Na catástrofe das enchentes, os neoliberais se travestem de socialistas, e a demagogia do mercado autorregulado é trocada pelo estatismo de conveniência.

Luiz Marques

Fonte: A Terra é Redonda
Data original da publicação: 05/06/2024

A doutrina do choque

Naomi Klein é uma premiada jornalista canadense, com publicações em diversos idiomas. Em A doutrina do choque: A ascensão do capitalismo de desastre (Nova Fronteira, 2008), propõe um olhar sobre a história do “Estado corporativista” onde a globalização — codinome do livre mercado — aproveita a chance de desastres naturais (Sri Lanka), golpes militares (Chile), guerras (Iraque) e atos terroristas (Estados Unidos) para alterar a legislação da economia em prol de corporações na área da construção civil, saúde, segurança, turismo, etc.

Tal tem sido o modus operandi do sistema para implementar “a nova razão do mundo”, na direção de uma distopia anarcocapitalista. Os choques servem para minar e exterminar resquícios do Estado de Providência, no imaginário social e no real.

A inundação do berço do blues e do jazz no furacão Katrina de 280 km de rajadas e dois mil mortos, em 2005, enseja um artigo emblemático de Milton Friedman no Wall Street Journal: “A maior parte das escolas de Nova Orleans está em ruínas, assim como os lares das crianças que lá estudavam. As crianças espalharam-se pelo país. É a oportunidade de reformar o sistema educacional”. Milhares de professores são demitidos. Empreendedores privados recebem o licenciamento das escolas públicas, não como uma medida urgente de alívio às pressões pelo caos, mas como uma reforma permanente.

“Os capitalistas de desastre não tem interesse em consertar o que existiu. O processo chamado ‘reconstrução’ conclui a obra do desastre original ao eliminar o que restou da esfera pública e das comunidades – depois busca substituí-las por um tipo de Nova Jerusalém corporativa, antes que as vítimas se reagrupem e reivindiquem direitos sobre o que era seu”, sublinha Naomi Klein.
* * * * * * * * *
→ TAREFAS A FAZER
[1] Segundo o trecho, em que jornal saiu o artigo de Milton Friedman sobre as escolas de Nova Orleans?
[2] Diga se cada frase abaixo concorda com o trecho, respondendo sim ou não e citando as palavras do trecho que decidem.
(a) Naomi Klein é uma jornalista canadense.
(b) O furacão Katrina deixou cerca de cinco mil mortos.
(c) Os empreendedores privados receberam o licenciamento das escolas públicas como uma medida passageira.
[3] Atualize a parte do trecho entre "Tal tem sido" e "uma reforma permanente.", inclusive, trocando "professores" por "docentes".
* * * * * * * * *
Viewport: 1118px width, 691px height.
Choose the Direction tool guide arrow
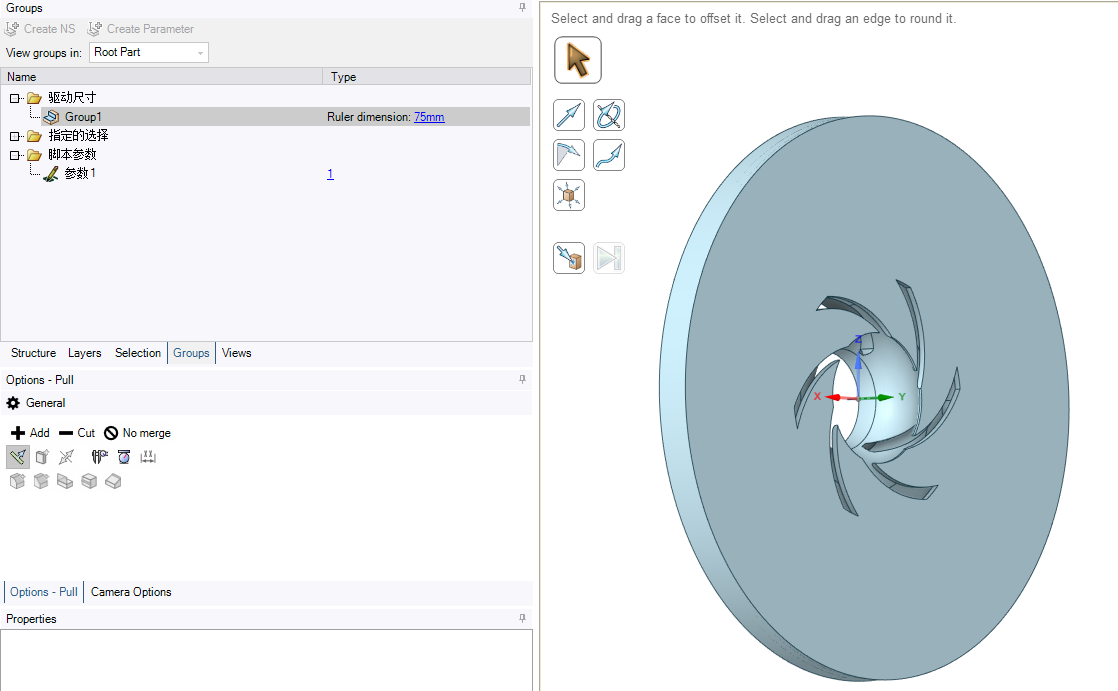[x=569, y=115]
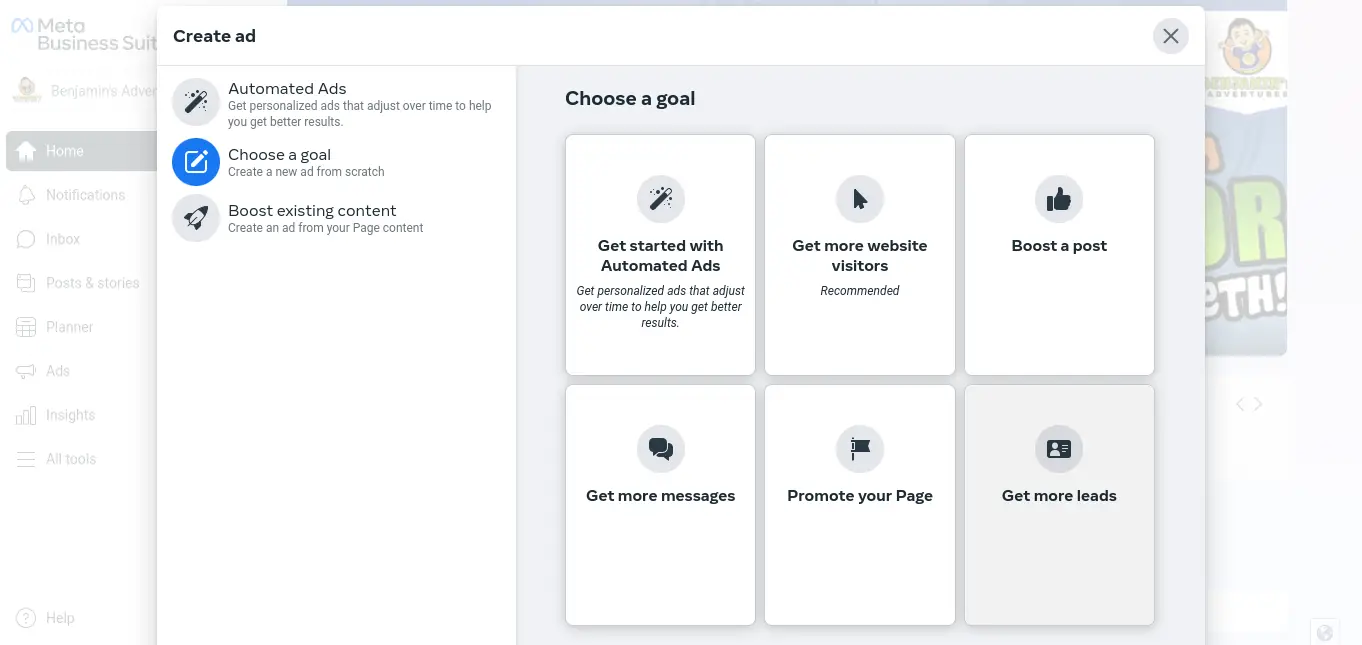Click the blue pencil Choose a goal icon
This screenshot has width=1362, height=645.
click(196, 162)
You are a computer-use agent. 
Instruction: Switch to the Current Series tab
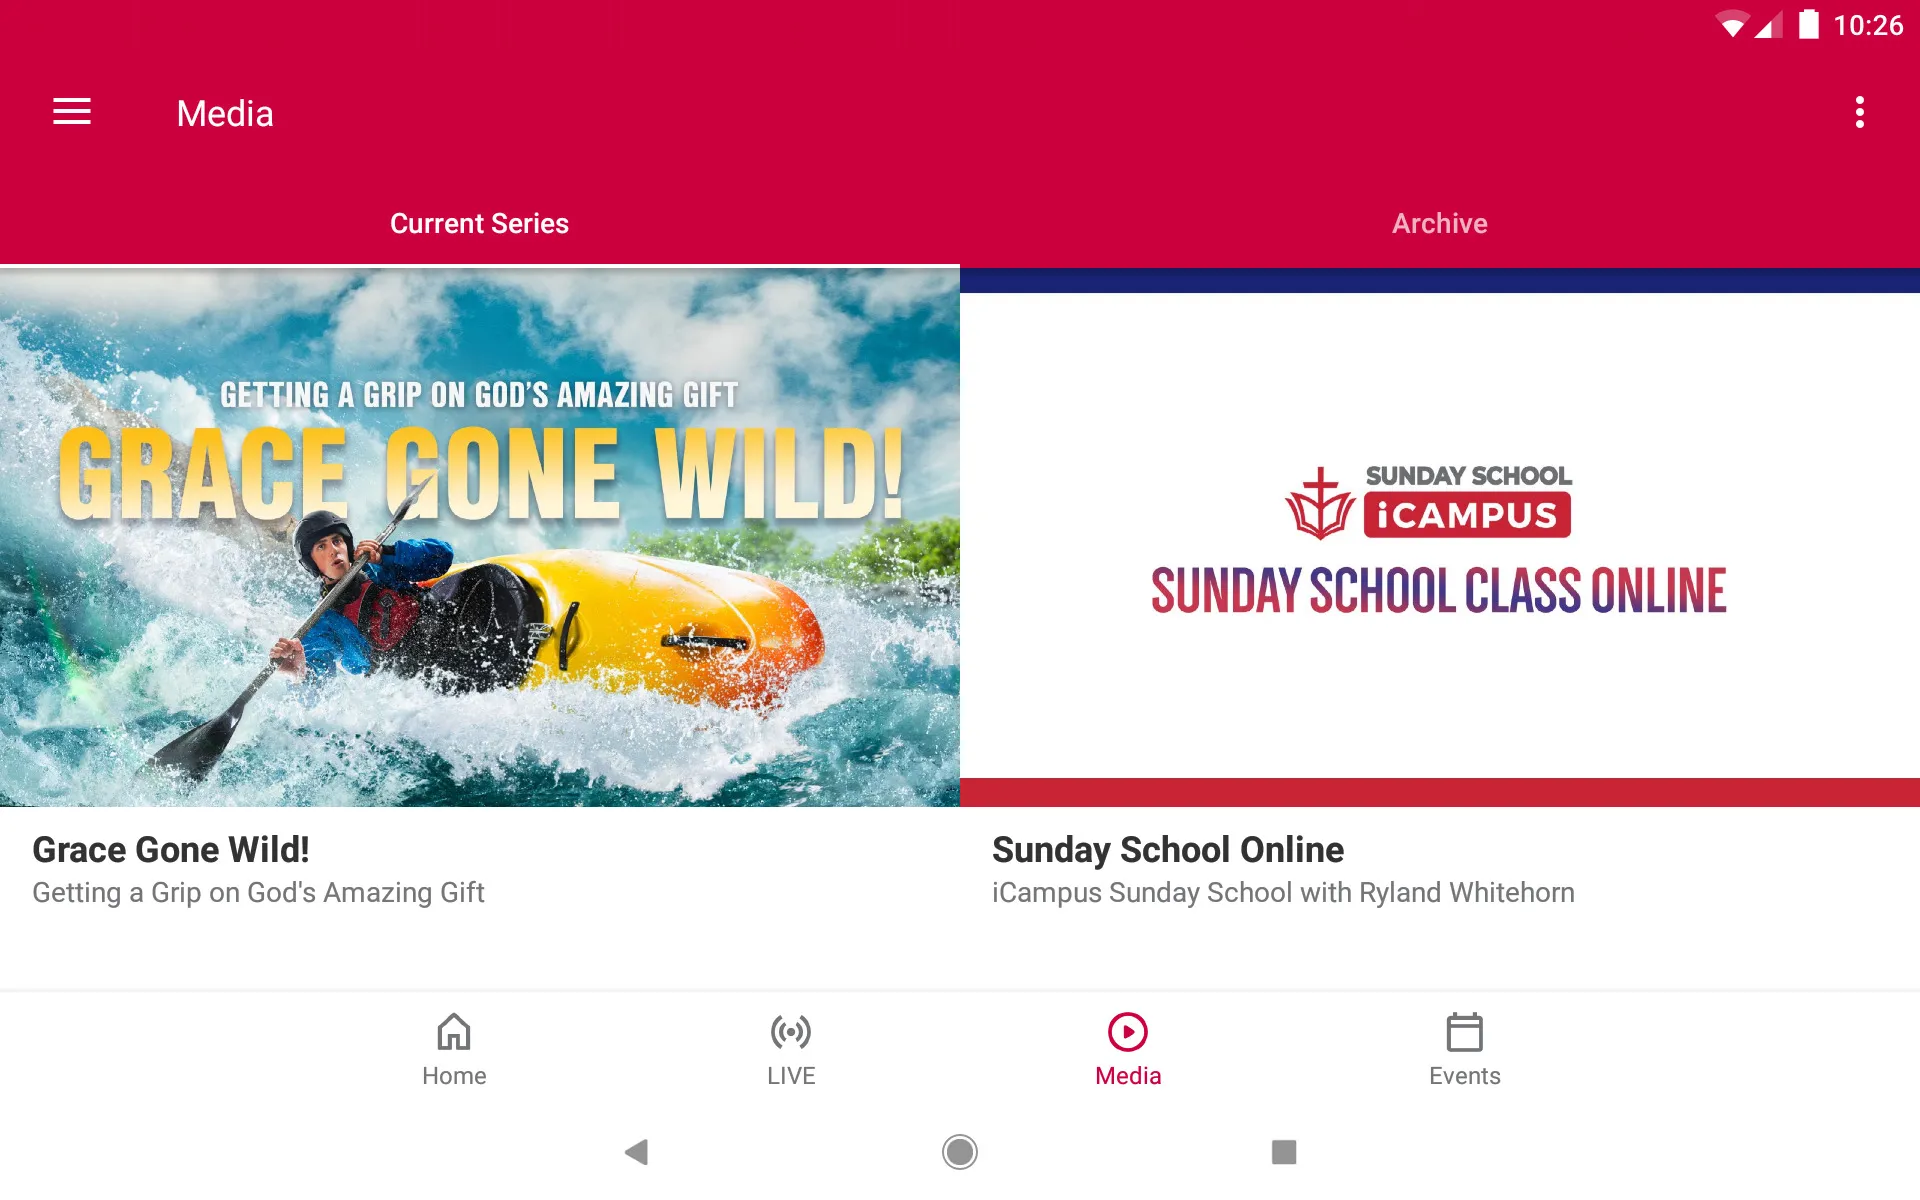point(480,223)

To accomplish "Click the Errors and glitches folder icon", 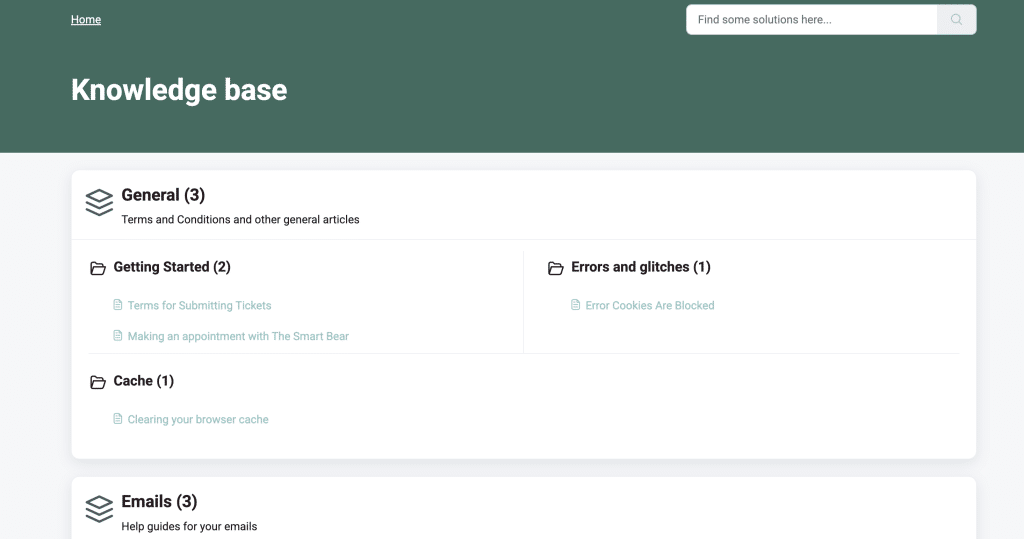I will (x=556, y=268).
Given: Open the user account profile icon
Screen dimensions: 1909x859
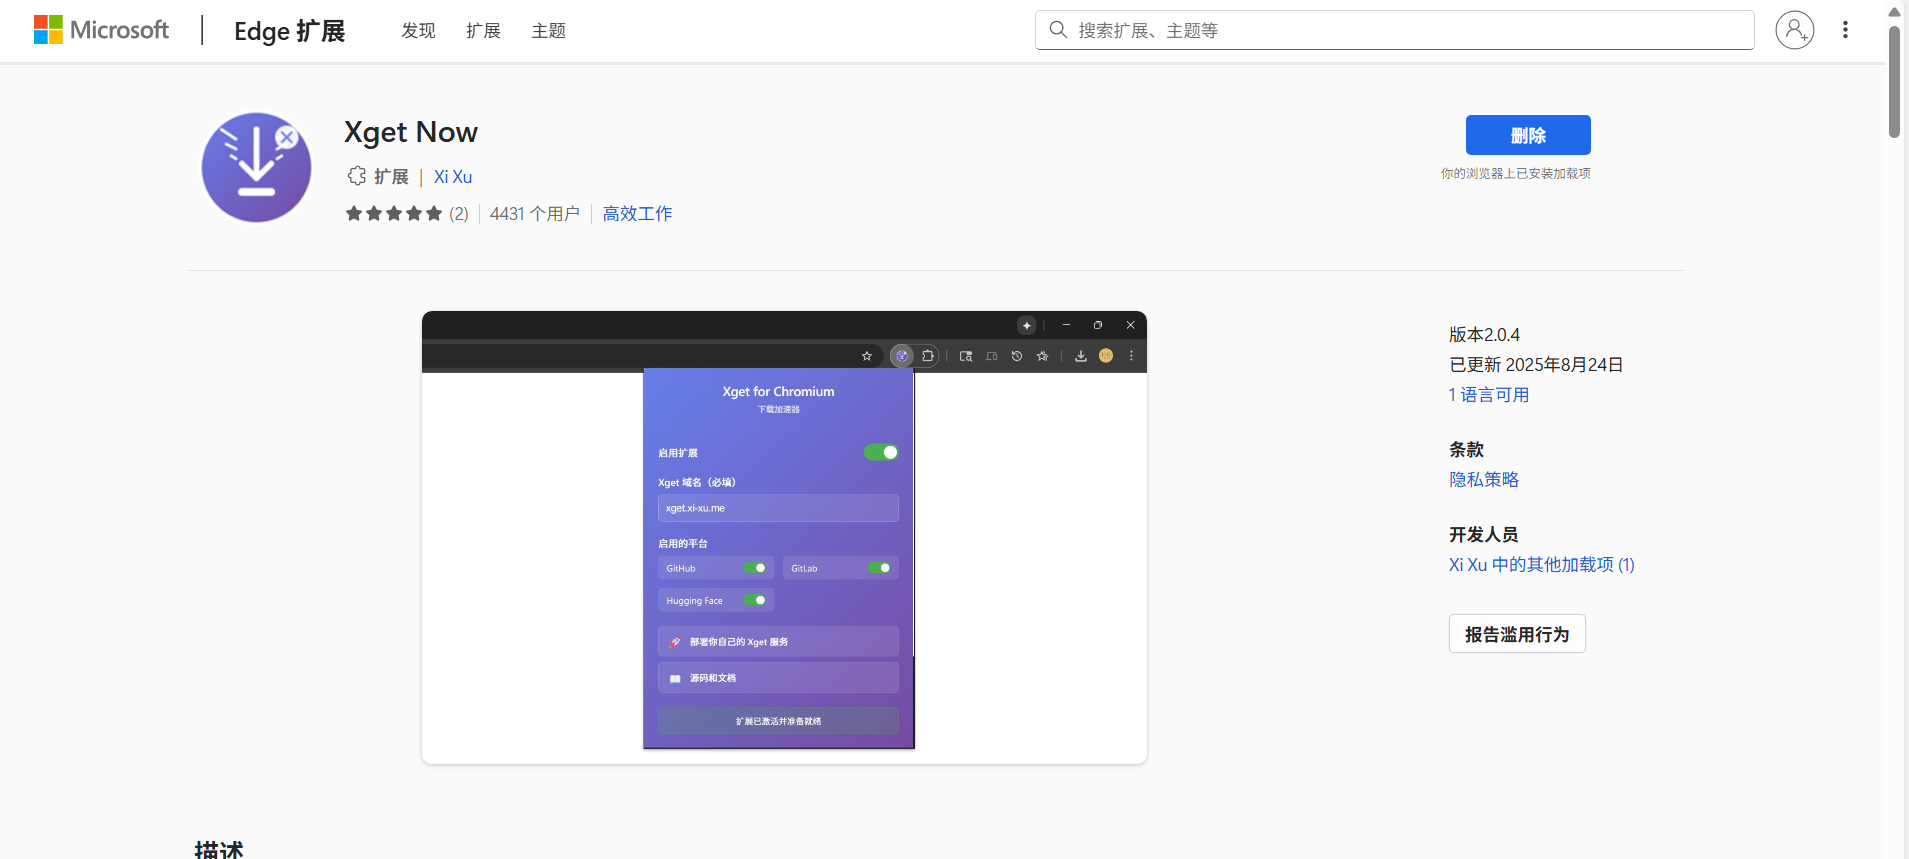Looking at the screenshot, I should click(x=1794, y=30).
* * * * * * * * *
→ RESPOSTAS COMPLETAS
[1] No Wall Street Journal.

[2]
(a) Sim: "Naomi Klein é uma premiada jornalista canadense".
(b) Não: "dois mil mortos".
(c) Não: "não como uma medida urgente de alívio às pressões pelo caos, mas como uma reforma permanente".

[3]
Tal tem sido o modus operandi do sistema para implementar “a nova razão do mundo”, na direção de uma distopia anarcocapitalista. Os choques servem para minar e exterminar resquícios do Estado de Providência, no imaginário social e no real.

A inundação do berço do blues e do jazz no furacão Katrina de 280 km de rajadas e dois mil mortos, em 2005, enseja um artigo emblemático de Milton Friedman no Wall Street Journal: “A maior parte das escolas de Nova Orleans está em ruínas, assim como os lares das crianças que lá estudavam. As crianças espalharam-se pelo país. É a oportunidade de reformar o sistema educacional”. Milhares de docentes são demitidos. Empreendedores privados recebem o licenciamento das escolas públicas, não como uma medida urgente de alívio às pressões pelo caos, mas como uma reforma permanente.